Top Democrat wants GOP House Intelligence Committee chair investigated after Trump briefing
A top House Democrat is calling for an investigation into Intelligence Committee Chair Devin Nunes after he told the White House about new information that President Donald Trump and his associates might have been caught up in government surveillance.
Representative Elijah Cummings (D-Maryland) told CNN on Thursday that the intelligence panel is a “very special committee.”
“They are privileged to information that most members of Congress may never see and so you expect them to be extremely confidential,” Cummings said. “What he did was basically go to the president, who’s being investigated, by the FBI and by the intelligence committee, to give them information.”
Nunes, a California Republican, is heading the House panel’s investigation into whether there was Russian interference in the 2016 election and possible contacts between Trump associates and the Russian government.
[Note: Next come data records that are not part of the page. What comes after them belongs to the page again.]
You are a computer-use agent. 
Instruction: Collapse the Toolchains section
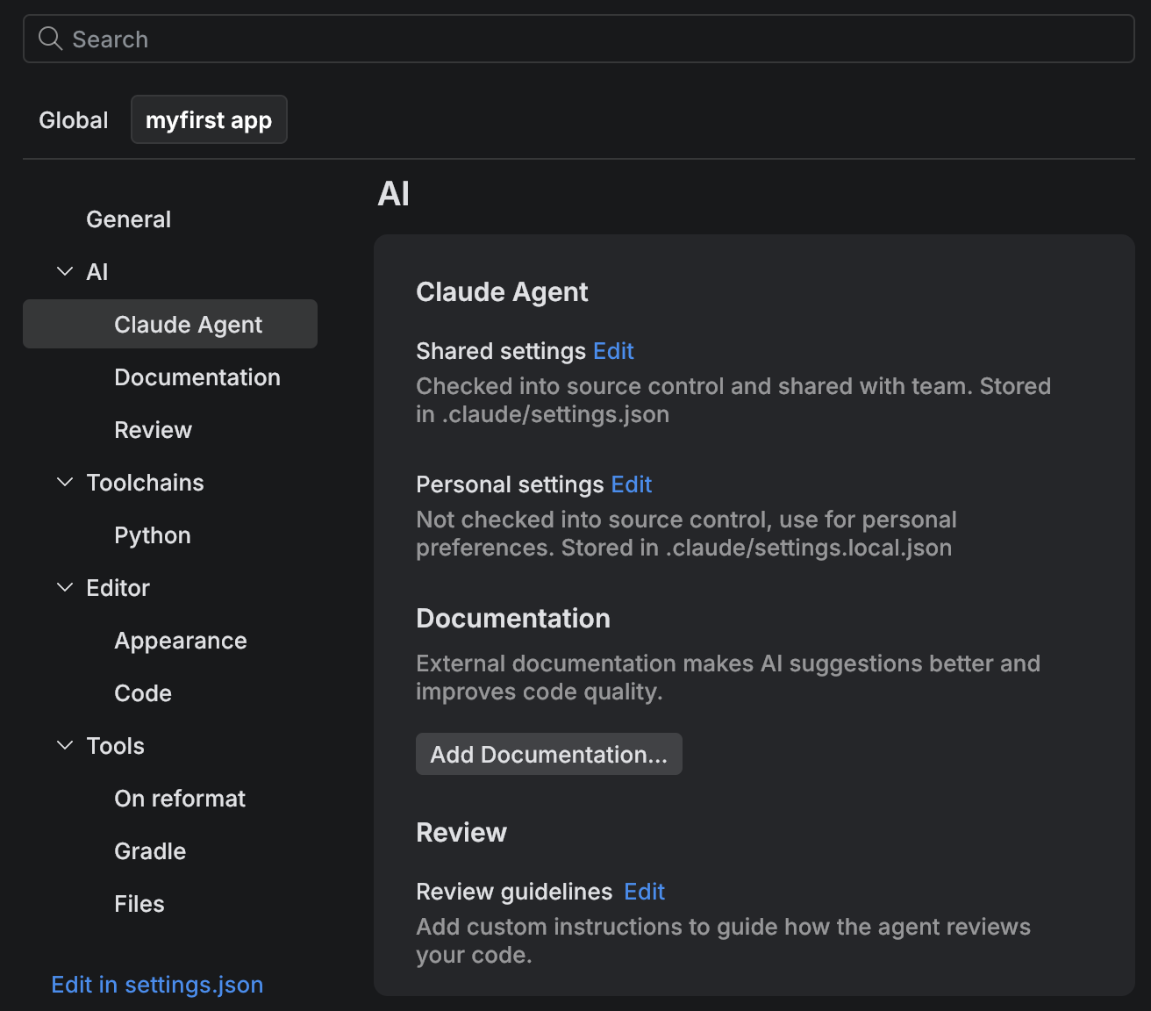tap(64, 482)
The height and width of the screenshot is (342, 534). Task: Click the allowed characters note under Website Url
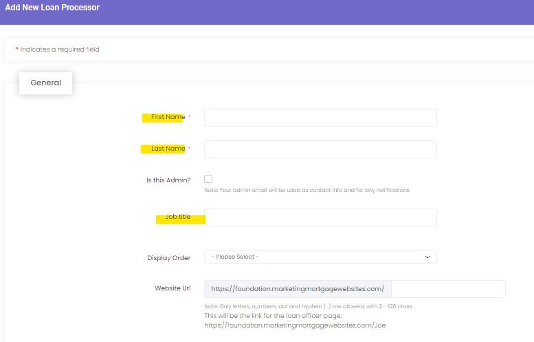coord(308,306)
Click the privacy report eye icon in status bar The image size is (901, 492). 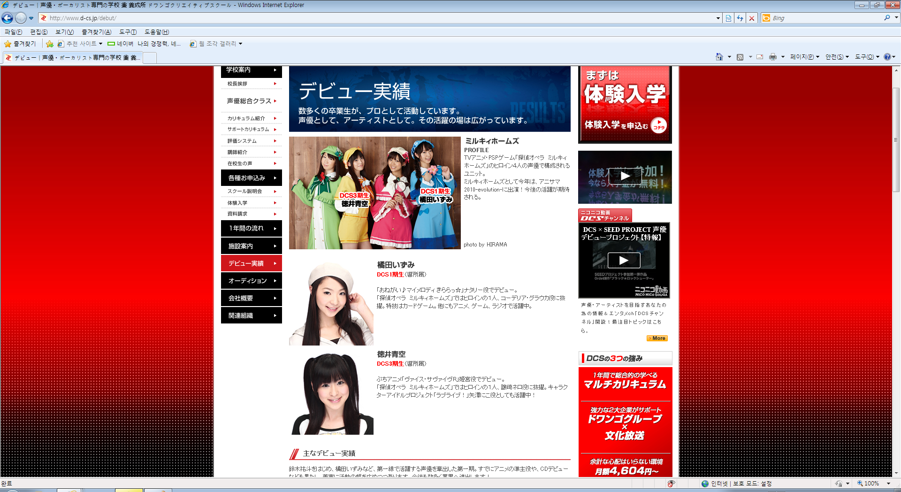(671, 484)
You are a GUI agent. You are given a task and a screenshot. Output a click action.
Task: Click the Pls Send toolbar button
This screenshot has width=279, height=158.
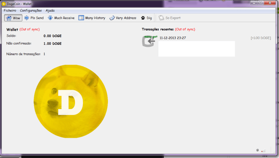pyautogui.click(x=35, y=18)
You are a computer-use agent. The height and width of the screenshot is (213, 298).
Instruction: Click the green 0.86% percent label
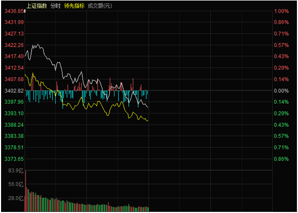tap(281, 159)
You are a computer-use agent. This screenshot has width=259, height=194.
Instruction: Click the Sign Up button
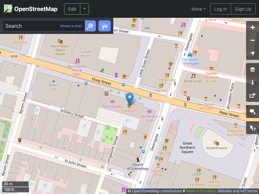243,9
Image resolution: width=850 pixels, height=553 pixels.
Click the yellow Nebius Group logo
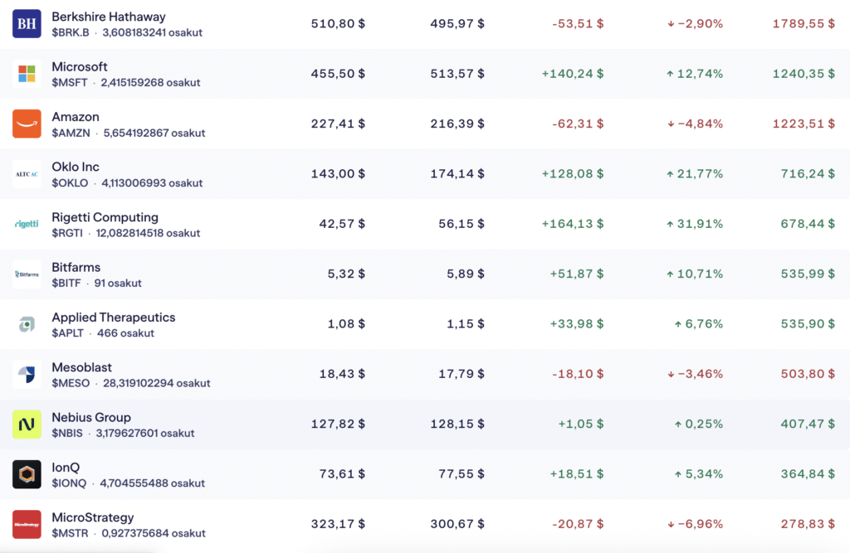coord(27,424)

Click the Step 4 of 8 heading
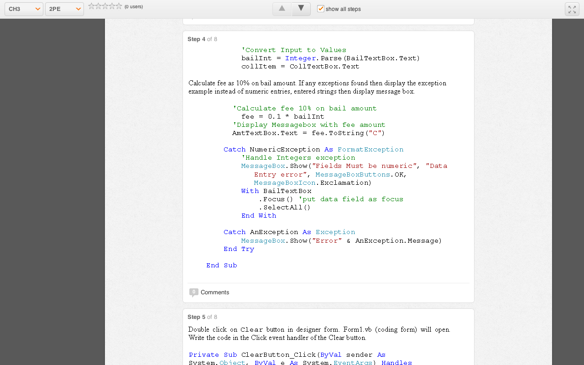202,39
It was during the House Intelligence Committee’s first public hearing on Monday that it was revealed by the FBI that it was conducting its own investigation into the Trump campaign’s connections with Russia.
Nunes said he received new intelligence after that hearing that revealed that Trump’s transition associates, and perhaps Trump himself, had their communications picked up through legal surveillance during November, December and January.
On Thursday, Nunes privately apologized to his Democratic colleagues on the committee, saying he regretted informing Trump and the media of the surveillance information without updating his panel first, but defended his position.
“It was a judgment call on my part,” Nunes told reporters on Thursday, according to AP. “Sometimes you make the right decision, sometimes you make the wrong decision.”
On Wednesday, Nunes told reporters he had learned from a source that the US intelligence community incidentally collected information on members of Trump’s transition team and then “widely disseminated” the information internally. He also said he was going to share the information with the Trump administration.
“I want to be clear – none of this surveillance was related to Russia or the investigation of Russian activities or the Trump team,” he added, noting that he believed the information was obtained legally.
Nunes served on Trump’s transition team, and critics questioned whether he was coordinating with the White House to give the president cover for his explosive claims that then-President Barack Obama wiretapped Trump’s New York skyscraper, Trump Tower.
Rep. Jackie Speier (D-California) said Nunes’ disclosure could be a “weapon of mass distraction” and “a lot of theatrics.”
Senator John McCain (R-Arizona) said in an interview on MSNBC: “I’m calling for a select committee because I think this back-and-forth shows that Congress no longer has the credibility to handle this alone.”
Nunes’ disclosure was also a topic of discussion during the daily White House press briefing on Thursday about whether Nunes should have made the disclosure.
“There seems to be this obsession with the process, you know, how did he get here, when did he go, what was the reaction. At some point there should be a concern about the substance. That’s a very serious revelation that he’s made about what happened during the  election with respect to our side,” White House press secretary Sean Spicer said.
“At some point, I would implore, urge, beg some of you to use some of your investigative skills to look into what actually did happen, why did it happen, what was going on back there, who knew what when. But I think there should be a similar concern as opposed to figuring out whether he took a skateboard or a car here to exactly what happened and why it happened.”
Nunes’ announcement blindsided and infuriated both Democrats and Republicans who had not seen the intelligence in question.
Cummings told CNN that Nunes “put a cloud over his own investigation.”
“And he has become the investigation basically, he should be, of an investigation. It’s a real problem.”
Rep. Adam Schiff (D-California), the ranking member on the House Intelligence Committee, said he had no idea Nunes would publicly discuss surveillance of Trump’s team without consulting the panel first.
“A credible investigation cannot be conducted this way,” Schiff said.